Rittel and Webber go on to describe the conditions they attribute to ‘wickedness’ which include that you don’t permanently solve wicked problems. You can’t. Why? A whole host of reasons that we’re sure will sound familiar to you: because there’s often disagreement around the framing of the problem, there’s no clearly defined and understood ‘stopping rule’, and a changing and dynamically evolving context within which the ‘problem’ exists.
‘It’ cannot be solved, because ‘it’ is constantly changing and reconstituting itself.
At best, you can design and execute a strategy that copes with the problem. And, to make matters worse, you have to be ready to revisit that strategy (and the requisite execution) continuously, because the ‘it’ that your strategy copes with changes and morphs. And you have to do this over and over and again …
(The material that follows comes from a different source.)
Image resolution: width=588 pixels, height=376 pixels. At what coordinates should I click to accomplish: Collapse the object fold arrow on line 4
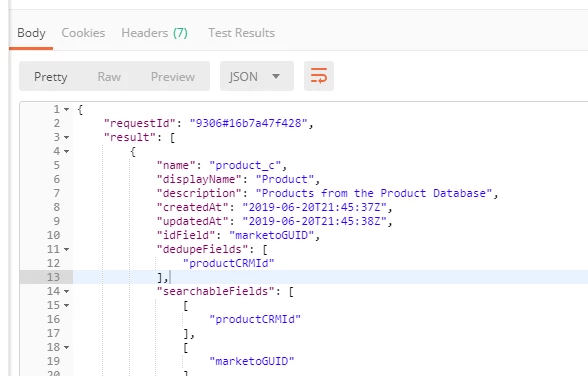click(x=66, y=151)
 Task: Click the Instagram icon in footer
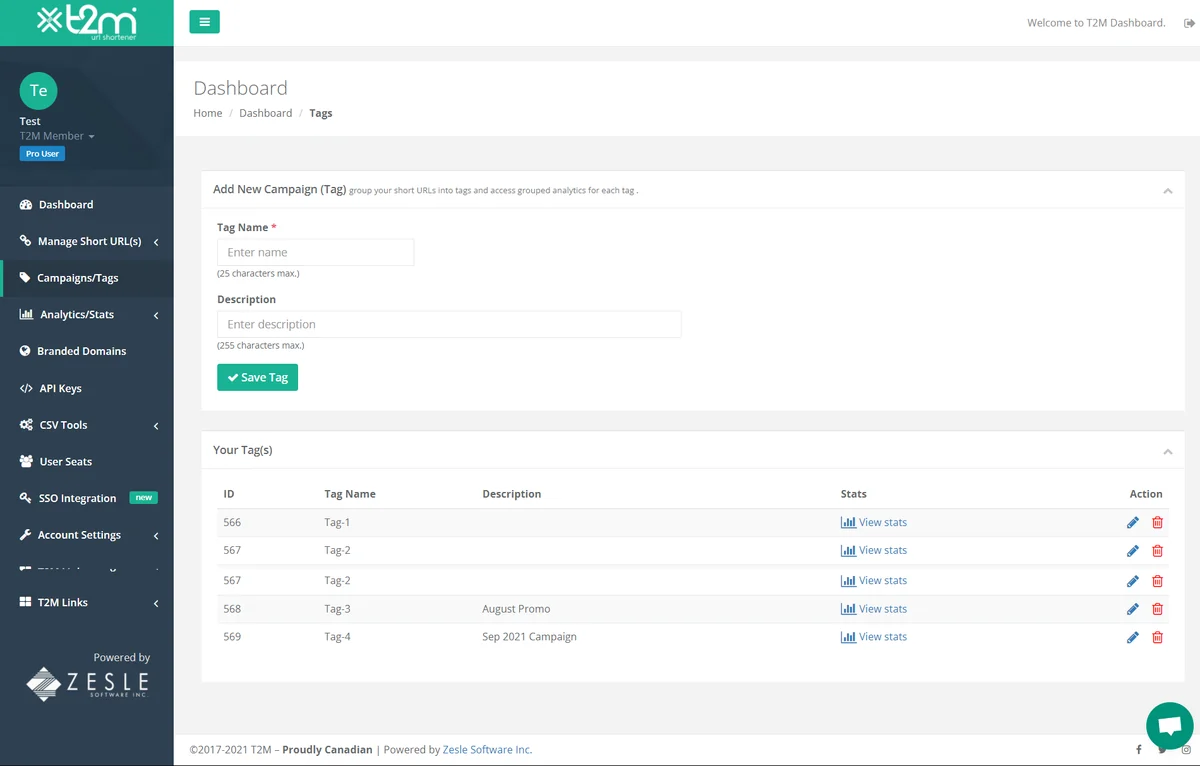[1186, 750]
That is a hard thing for organizations to realize and an even harder thing for organizations to operationalize.
Okay, back into the flashback machine. To, er, flash forward now … to the present, to our current work at interstitio and what this means for us now …
Firstly, what about ‘Complex Social Problems’? Well, they share a lot of similar characteristics to wicked problems (indeed, there are numerous articulations of essentially similar problem phenomenologies, something we’re exploring in a longer piece – ‘Shevin and Thompson, “Wicked is the New Normal: Unifying Languages and Methodologies for Navigating Complex Problems”’), and the language is more accessible (turns out ‘wicked’ is a bit of a loaded word). So we went with that.
Secondly, our belief that work is a Complex Social Problem, or is ‘wicked’, permeates everything we do. As such we try to work with speed. We explain that any ‘solution’ we will co-create with a client is for that facet of how the problem has manifest at that time. Most importantly, when you view work as a complex social problem, you embrace a philosophy of coping, not solving – because solving implies ‘one approach to rule them all’ – and we simply do not think that’s how it works.
I sat with this organizational challenge of having to set up systems to dynamically cope, versus solve, as I listened to several presentations during last years Collective Intelligence meeting. In a number of presentations I heard the tenets of wickedness as outlined by Rittel and Webber, and then an exhortation around how the problem they were describing had been ‘solved’ – an all too easy lapse into a too simplistic framing at odds with the wickedness posited just minutes before.
I was reminded of this, and prompted to write this piece, as Collective Intelligence 2017 wrapped up a couple of weeks ago … we weren’t able to attend, although we did have a poster accepted which can you take a look at here:
Building organizations to ‘cope’ is critical. We think it’s the only way organizations can tackle their most pressing issues in a sustainable way, and it’s the reason it’s one of our core founding principles of being.